Ferricyanide Bleach Regeneration. Ferricyanide bleach regeneration requires collecting the overflow and treating it with a strong oxidizing agent. Options include persulfate, peroxide, bromine, ozone, and electrolysis [126]. When persulfate (once the oxidant of choice) is used [127], the specific gravity of the solution may build up due to the formation of sulfate byproduct. Eventually, after several regeneration cycles, the sulfate concentration can grow high enough to reduce bleaching activity. This is usually remedied by discarding between 5 and 10% of the overflow. In lieu of hauling away all of the excess bleach, a precipitation technique can be used to prevent the wasted material from entering the sewer (see subsequent section, "Ferrocyanide Precipitation and Recovery").

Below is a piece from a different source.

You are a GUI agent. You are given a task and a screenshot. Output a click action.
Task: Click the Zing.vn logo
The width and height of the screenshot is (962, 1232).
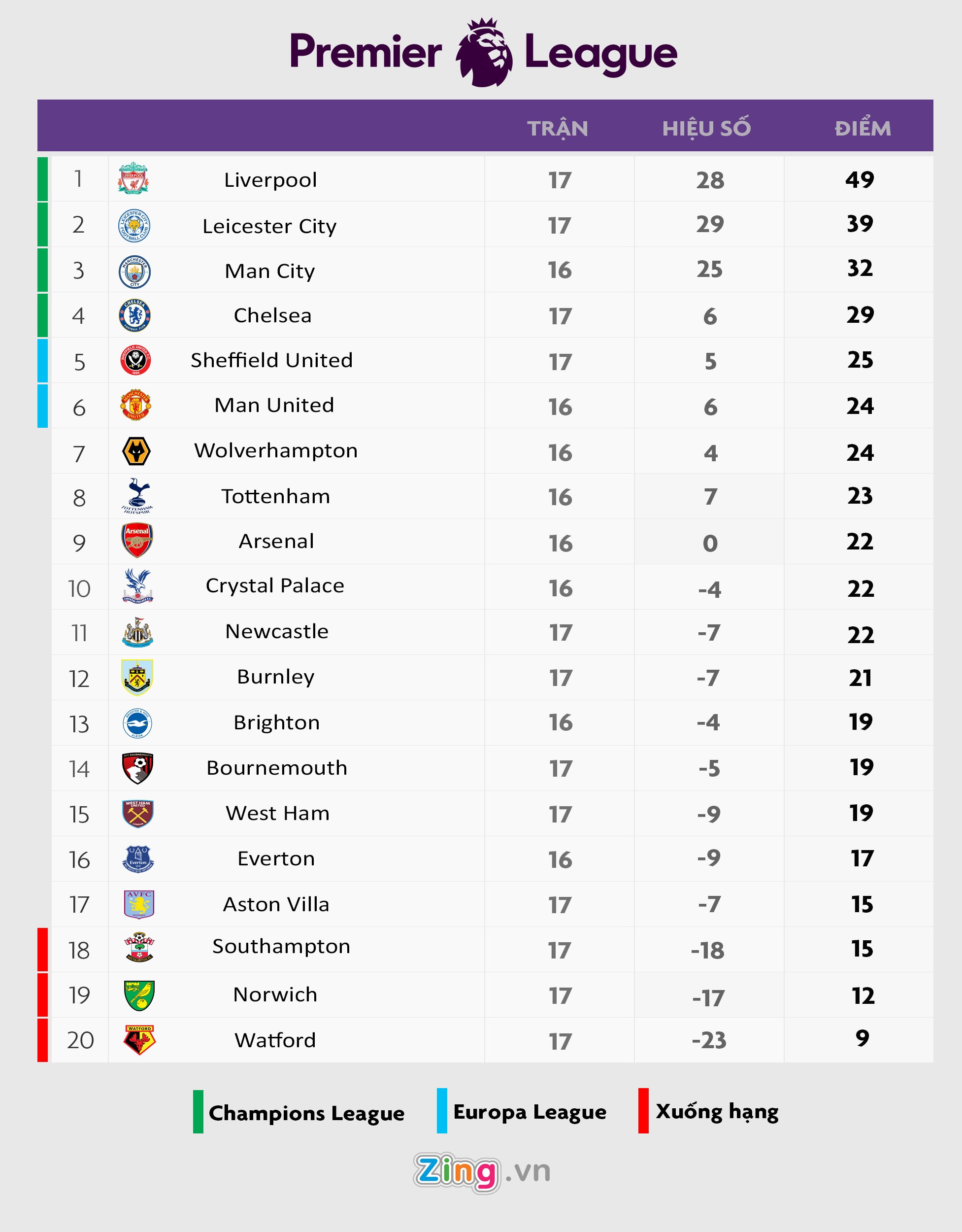coord(482,1172)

Note that this same chemical recovery technique can be used to remove ferrocyanide from a fixing bath, when a fixer instead of a water wash step follows the bleach.

An alternative bleach oxidant to persulfate is ozone [128,129]. The use of ozone requires a fairly significant capital investment in equipment, and safeguards to minimize risk to personnel because ozone is a toxic and unstable gas. However, the specific gravity build-up problem attributable to persulfate is eliminated (see previous subsection, "Ozone").

Another technique having many of the advantages of ozone without the risk of a toxic gas is electrolytic bleach regeneration [130]. Ferrocyanide is oxidized to ferricyanide at the anode of an electrolytic cell. Because of the reduction reaction that occurs simultaneously at the cathode, the cell must be divided by some type of semipermeable membrane. Also, since some hydrogen is produced at the cathode, reliable exhaust ventilation is required. Commercial units are available (see previous subsection, "Electro-oxidation"). This is the most widely used method today.

Recovery of Hexacyanoferrate from Washwater. In some cases, it may be necessary to remove hexacyanoferrates from washwaters following a bleach or fixer. Because the complexes will be very diluted, it is not feasible to use precipitation techniques. Two options have been tried to concentrate these salts and allow them to be recovered:

1. Reverse osmosis can be used to concentrate the bleach components in washwater [126]. By using high pressure (300-600 psi), it is possible to produce a permeate stream containing 90% of the volume but only a small quantity of hexacyanoferrate. The smaller brine stream, although only about 10% of the flow, will contain almost all the hexacyanoferrate complex. Although this technique has been demonstrated repeatedly on laboratory and pilot scales, operational problems have limited its use in commercial practice (see previous section, "Reverse Osmosis").

2. Ion exchange has been proven in practice for removing hexocyanoferrate from washwaters [131]. Rohm & Haas Amberlite IRA-68 resin was used successfully. Experiments showed that 50-60 g of hexacyanoferrate could be collected on 1 L of resin before the effluent exceeded 1 mg/L hexacyanoferrate. Following ion-exchange treatment, the resin can be regenerated with a sodium hydroxide solution, producing a solution containing more than 25 g/L hexacyanoferrate (see previous subsection, "Ion Exchange").

Destruction of Hexacyanoferrate. Ferricyanide solutions were also treated by breaking down the hexacyanoferrate to innocuous products through severe oxidation methods. Hendrickson and Daignault [132] discussed the destruction of ferricyanide of hexacyanoferrate solution by chlorination and ozonation. The latter was shown to be a very slow process [63]. In one production system trace levels of hexacyanoferrate in water were eliminated by adding a halogenated compound, bromochlorohydantoin. Finally, although the chemical destruction of hexacyanoferrate solution by oxidation is technically possible, it is generally not economical on a practical basis.